One of the characteristics of a trader's job is the need to stare at the screen for a long time and stay focused, persevere in a competitive/intense atmosphere, and respond well to defeat.

Employers

a) Wells Fargo & Company

Wells Fargo & Company is a worldwide financial services corporation based in San Francisco, California, with operational headquarters in Manhattan.

Wells Fargo

Wells Fargo Bank, NA, based in Wilmington, Delaware, is the company's primary subsidiary. It is the fourth largest bank in the United States regarding total assets and one of the biggest in bank deposits and market capitalization.

Wells Fargo is one of the "Big Four" banks in the United States, along with JPMorgan Chase, Bank of America, and Citigroup. Yet, on the Fortune 500 list of America's largest corporations, Wells Fargo is ranked 37th.

How to choose my career in QF based on my strengths?

 If you like computer programming: Suppose your area of expertise is computers or programming, and you are interested in computational programming. In that case, you can apply your skills as a quantitative developer after graduation.

Codes

This type of job has the following characteristics: Create and modify financial models. Writing modeling-related programs is part of the job description.

Here are some subdivision fields based on the different models:

Desk quant: This type of quant's' primary task is to develop a price-specific model, which is generally applicable to traders.

Model validation quant: The core of this work is the program evaluation of Desk quant. The purpose is to determine whether the model generated by desk quant is valid, such as looking for defects to optimize and enhance it.

Research quant: This job's primary goal is to develop innovative pricing formulas and models. The target audience is not confined to traders but rather to clients.

Quant developer: Quant Developer's primary responsibility is to debug projects, primarily those large-scale system projects that have been developed and are currently being debugged.

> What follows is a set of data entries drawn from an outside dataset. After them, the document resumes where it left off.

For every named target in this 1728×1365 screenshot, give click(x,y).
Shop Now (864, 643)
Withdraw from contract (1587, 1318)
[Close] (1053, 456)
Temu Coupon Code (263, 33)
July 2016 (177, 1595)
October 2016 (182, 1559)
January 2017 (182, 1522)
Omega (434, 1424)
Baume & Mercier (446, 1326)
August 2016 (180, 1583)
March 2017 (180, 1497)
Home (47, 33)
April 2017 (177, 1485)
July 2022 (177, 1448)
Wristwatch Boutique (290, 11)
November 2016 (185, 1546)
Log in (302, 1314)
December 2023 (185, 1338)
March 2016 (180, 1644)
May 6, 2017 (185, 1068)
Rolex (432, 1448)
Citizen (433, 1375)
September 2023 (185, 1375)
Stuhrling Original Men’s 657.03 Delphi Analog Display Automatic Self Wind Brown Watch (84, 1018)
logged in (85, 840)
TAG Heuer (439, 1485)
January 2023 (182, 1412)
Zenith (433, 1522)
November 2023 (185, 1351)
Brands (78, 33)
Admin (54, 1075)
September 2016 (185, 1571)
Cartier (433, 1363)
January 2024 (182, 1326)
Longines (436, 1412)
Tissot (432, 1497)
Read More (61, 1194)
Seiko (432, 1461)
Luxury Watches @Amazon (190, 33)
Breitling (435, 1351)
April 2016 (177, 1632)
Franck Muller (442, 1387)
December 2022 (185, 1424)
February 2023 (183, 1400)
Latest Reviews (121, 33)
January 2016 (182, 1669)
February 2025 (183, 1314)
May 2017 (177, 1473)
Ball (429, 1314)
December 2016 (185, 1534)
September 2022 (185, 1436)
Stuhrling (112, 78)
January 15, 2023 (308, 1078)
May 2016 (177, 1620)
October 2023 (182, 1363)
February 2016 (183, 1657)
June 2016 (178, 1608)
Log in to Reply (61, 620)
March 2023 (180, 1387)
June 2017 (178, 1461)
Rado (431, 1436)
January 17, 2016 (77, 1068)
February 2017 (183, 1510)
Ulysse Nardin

Statistical arbitrage quant: This form of quant job focuses on leveraging data to develop trading models that can be automated. 

If you have strong mathematical analysis or high numerical sensitivity: Suppose you are sensitive to numbers and don't want to work in quant (programming). In that case, becoming a trader in investment banking or hedge funds is your best option.

Research

These organizations demand that you have significant mental arithmetic and flexibility, indicating that it is the ideal palace for you to showcase your mathematical abilities.

Traders' jobs entail identifying financial products in the market using their digital sensitivity to analyze financial derivatives and then utilizing the company's finances to carry out investment or speculative arbitrage.

If you have an advantage in risk management: Risk management positions are the perfect choice if you have an undergraduate background in finance and want to use your complete financial knowledge.

Many investment banks and financial organizations boosted risk management and control following the financial crisis to minimize future losses. As a result, the demand for risk management positions is extremely high.
Market risk, model risk, credit risk, and other risk management jobs are popular. These are excellent opportunities for Risk Management grads.